Disability History Month 2014

Today marks the beginning of Disability History Month, where the history of the challenges faced and experienced by disabled individuals and their struggle for equality in a world where difference is feared, is brought into focus. We would like to bring your attention to this important event because it is due to Disability History Month that we have decided to do this project to shed light on how disabled people, especially children, have been treated and perceived in the nineteenth century. It is surprising that we had never heard of this month before, which shows that we need to spread the word about the importance of disability history, as it is everybody’s history. It is also vital that we make people aware of the discrimination that disabled people have faced throughout history in order to make sure that this does not happen again in the twenty-first century, where humanity and acceptance are the key values of our society.


This is the logo for Disability History Month, courtesy of the BBC.

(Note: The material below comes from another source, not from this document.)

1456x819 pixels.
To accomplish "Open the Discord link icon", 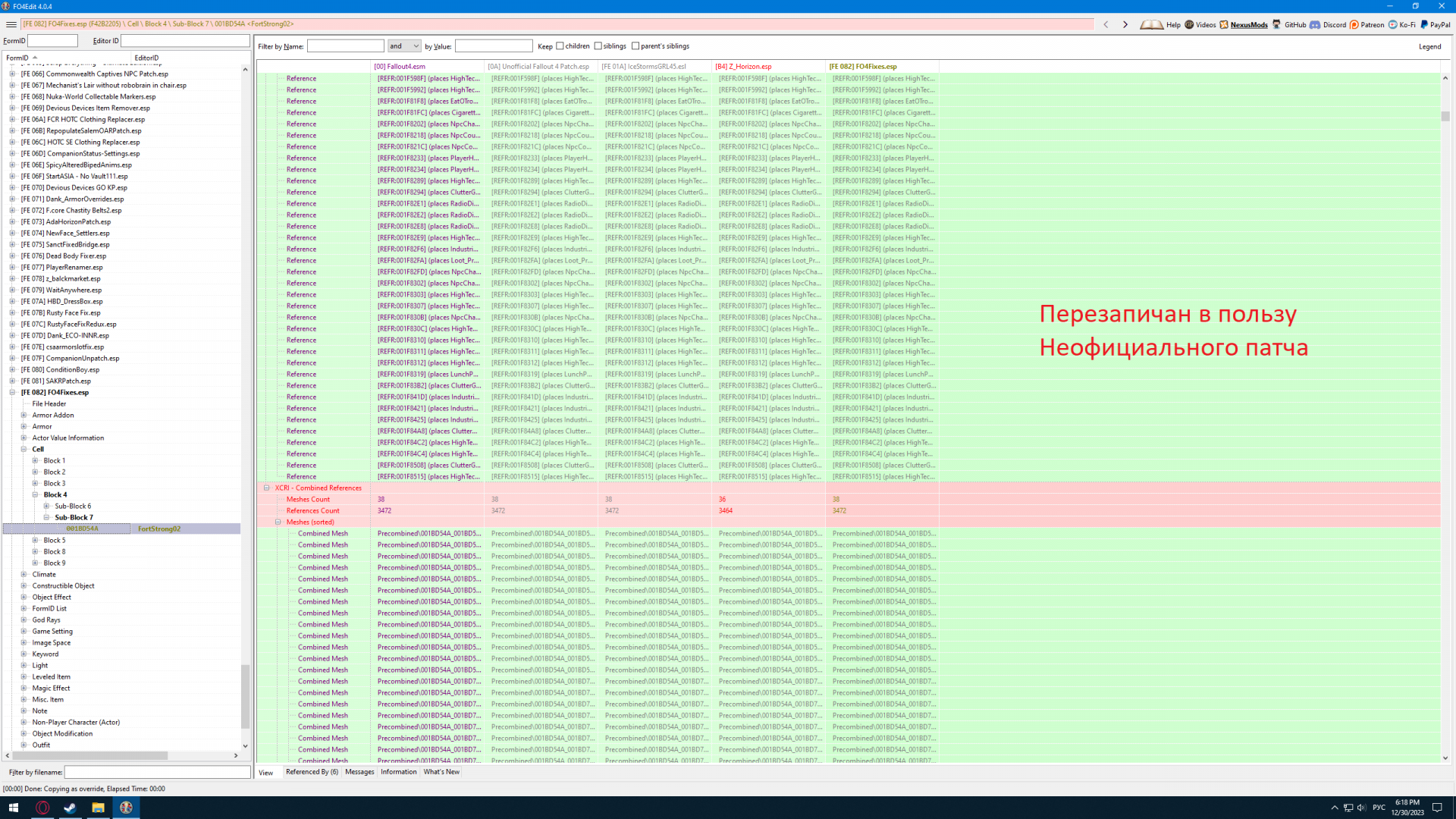I will pyautogui.click(x=1315, y=25).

 ‘Our symbol is the black triangle that people, including many disabled men and women, had to wear under the Nazis to designate that they were unsociable. We’ve turned it around to reclaim it and surrounded it with a yellow circle and our slogans.’  – Richard Reiser, National Coordinator of UKDHM

(Taken from http://www.bbc.co.uk/news/blogs-ouch-25188538)

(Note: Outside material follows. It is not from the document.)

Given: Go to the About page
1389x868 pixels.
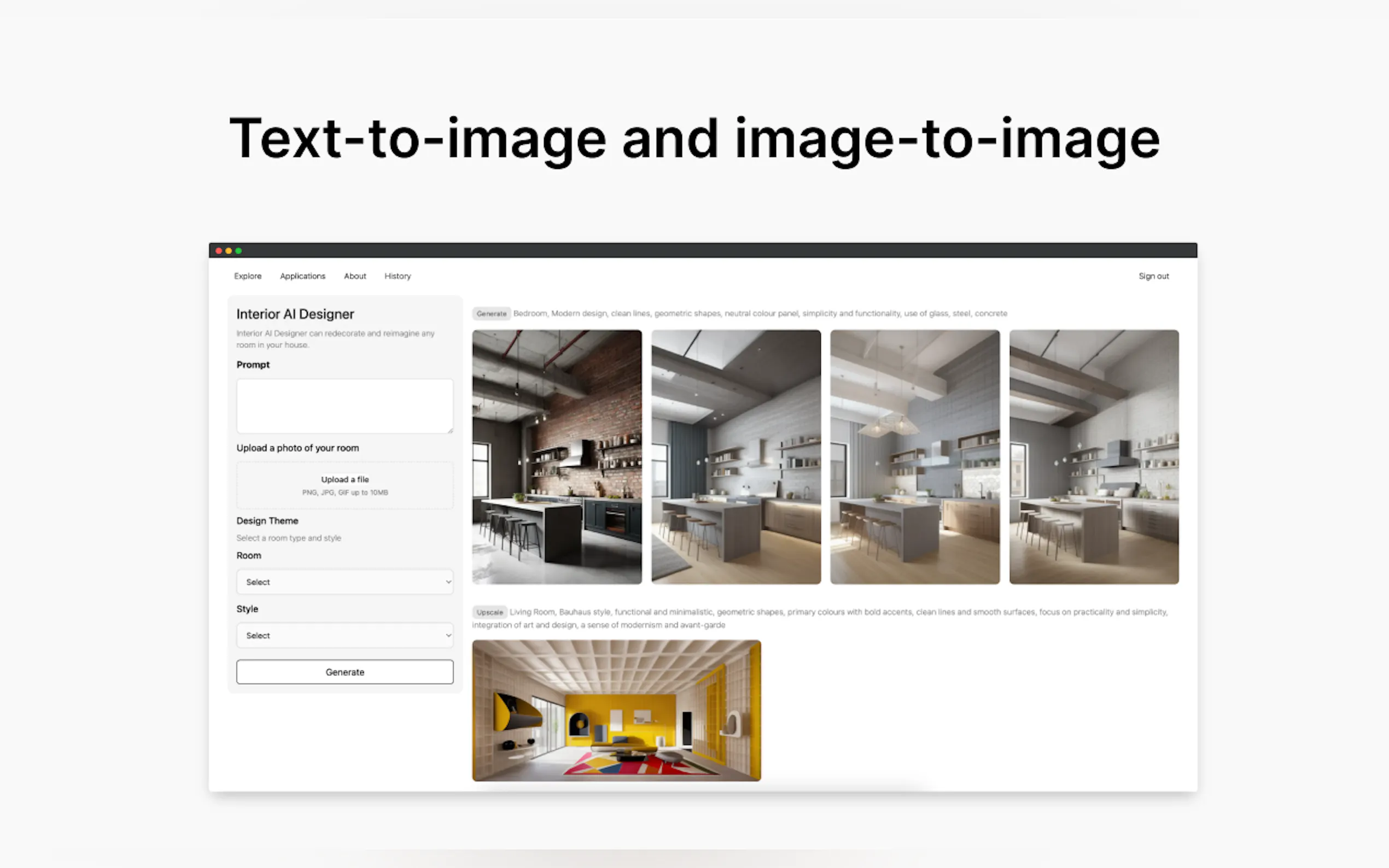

This year, the theme for Disability History Month is ‘War and Impairment: The Social Consequences of Disablement’ which discusses how war caused individuals to become disabled and how they were perceived in society. The theme is about making people aware of disabled individuals as a consequence of war to mark the 100th anniversary of the First World War, where many soldiers were physically or mentally affected by the horrifying events and loss of life which took place. It is also a very current issue, as the increase in medical knowledge in the twenty-first century means that more men and women of war survive and are able to lead better lives than ever before. Please spread the word about Disability History Month as it is important that we recognise and treat disabled individuals as equals in society who deserve to be treated with respect.